Within Plasmodium falciparum merozoite surface protein 1 (MSP1), the N-terminal block 2 region is a highly polymorphic target of naturally acquired antibody responses. The antigenic diversity is determined by complex repeat sequences as well as non-repeat sequences, grouping into three major allelic types that appear to be maintained within populations by natural selection. Within these major types, many distinct allelic sequences have been described in different studies, but the extent and significance of the diversity remains unresolved.
To survey the diversity more extensively, block 2 allelic sequences in the msp1 gene were characterized in 2400 P. falciparum infection isolates with whole genome short read sequence data available from the Pf3K project, and compared with the data from previous studies.
Mapping the short read sequence data in the 2400 isolates to a reference library of msp1 block 2 allelic sequences yielded 3815 allele scores at the level of major allelic family types, with 46% of isolates containing two or more of these major types. Overall frequencies were similar to those previously reported in other samples with different methods, the K1-like allelic type being most common in Africa, MAD20-like most common in Southeast Asia, and RO33-like being the third most abundant type in each continent. The rare MR type, formed by recombination between MAD20-like and RO33-like alleles, was only seen in Africa and very rarely in the Indian subcontinent but not in Southeast Asia. A combination of mapped short read assembly approaches enabled 1522 complete msp1 block 2 sequences to be determined, among which there were 363 different allele sequences, of which 246 have not been described previously. In these data, the K1-like msp1 block 2 alleles are most diverse and encode 225 distinct amino acid sequences, compared with 123 different MAD20-like, 9 RO33-like and 6 MR type sequences. Within each of the major types, the different allelic sequences show highly skewed geographical distributions, with most of the more common sequences being detected in either Africa or Asia, but not in both.

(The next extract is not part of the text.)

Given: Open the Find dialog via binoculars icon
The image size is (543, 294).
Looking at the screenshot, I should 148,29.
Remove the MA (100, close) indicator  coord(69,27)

Allelic sequences of this extremely polymorphic locus have been derived from whole genome short read sequence data by mapping to a reference library followed by assembly of mapped reads. The catalogue of sequence variation has been greatly expanded, so that there are now more than 500 different msp1 block 2 allelic sequences described. This provides an extensive reference for molecular epidemiological genotyping and sequencing studies, and potentially for design of a multi-allelic vaccine.

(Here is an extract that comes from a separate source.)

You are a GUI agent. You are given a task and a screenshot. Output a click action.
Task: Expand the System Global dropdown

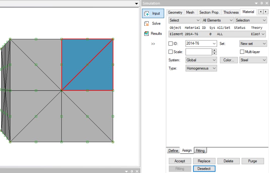[214, 60]
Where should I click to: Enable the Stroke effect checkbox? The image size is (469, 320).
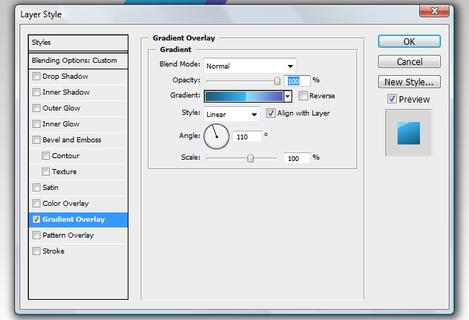37,251
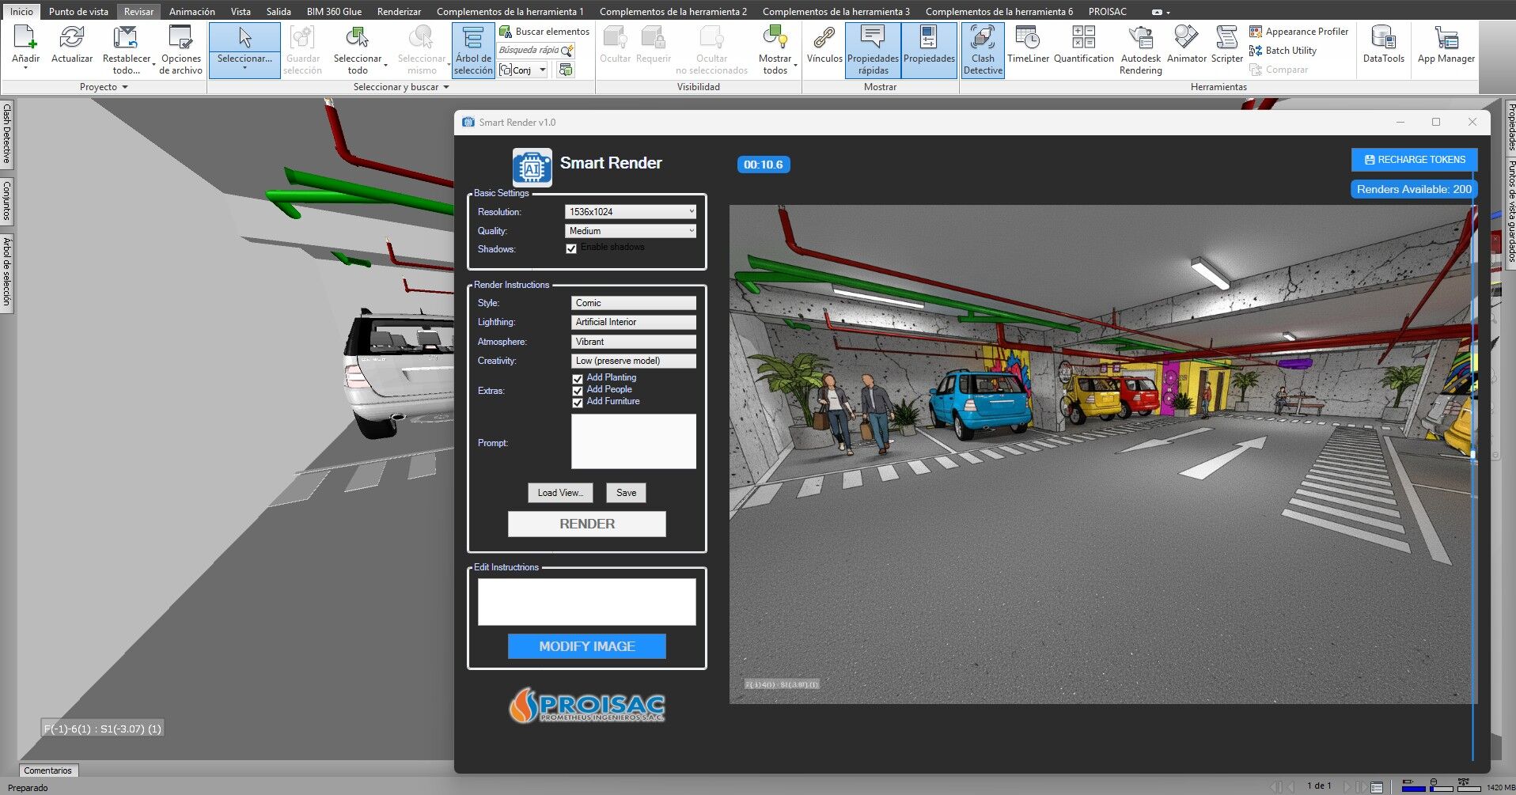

在恶性疟原虫裂殖子表面蛋白 1(MSP1)中,N 端的块 2 区是自然获得的抗体反应的高度多态性靶标。抗原多样性由复杂的重复序列和非重复序列决定,分为三种主要等位基因类型,这些类型似乎通过自然选择在人群中得到维持。在这些主要类型中,在不同的研究中已经描述了许多不同的等位基因序列,但多样性的程度和意义仍未得到解决。
为了更广泛地调查多样性,利用 Pf3K 项目中提供的全基因组短读序列数据,对 2400 个恶性疟原虫感染分离株中的 msp1 基因块 2 等位基因序列进行了特征描述,并与以前的研究数据进行了比较。

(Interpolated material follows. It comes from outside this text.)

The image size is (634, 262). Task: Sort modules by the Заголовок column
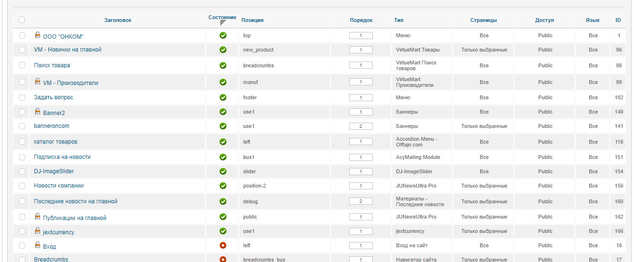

将 2400 个分离株的短读序列数据映射到 msp1 块 2 等位基因序列的参考文库中,在主要等位基因家族类型的水平上得到了 3815 个等位基因评分,其中 46%的分离株包含两种或两种以上的主要类型。总体频率与以前用不同方法在其他样本中报告的频率相似,K1 样等位基因类型在非洲最常见,MAD20 样在东南亚最常见,RO33 样在每个大陆上的第三丰富类型。由 MAD20 样和 RO33 样等位基因重组形成的罕见 MR 类型仅在非洲可见,在印度次大陆非常罕见,但在东南亚未见。通过映射短读组装方法的组合,可以确定 1522 个完整的 msp1 块 2 序列,其中有 363 个不同的等位基因序列,其中 246 个以前没有描述过。在这些数据中,K1 样 msp1 块 2 等位基因是最多样化的,编码 225 个不同的氨基酸序列,而 MAD20 样有 123 个不同的,RO33 样有 9 个,MR 型有 6 个。在每个主要类型中,不同的等位基因序列显示出高度偏向的地理分布,大多数更常见的序列在非洲或亚洲检测到,但不在两者都检测到。
通过将短读序列数据映射到参考文库,然后组装映射的读序列,从全基因组短读序列数据中获得了这个高度多态性基因座的等位基因序列。序列变异的目录已大大扩展,现在已有 500 多个不同的 msp1 块 2 等位基因序列被描述。这为分子流行病学基因分型和测序研究提供了广泛的参考,也为多等位基因疫苗的设计提供了潜在的参考。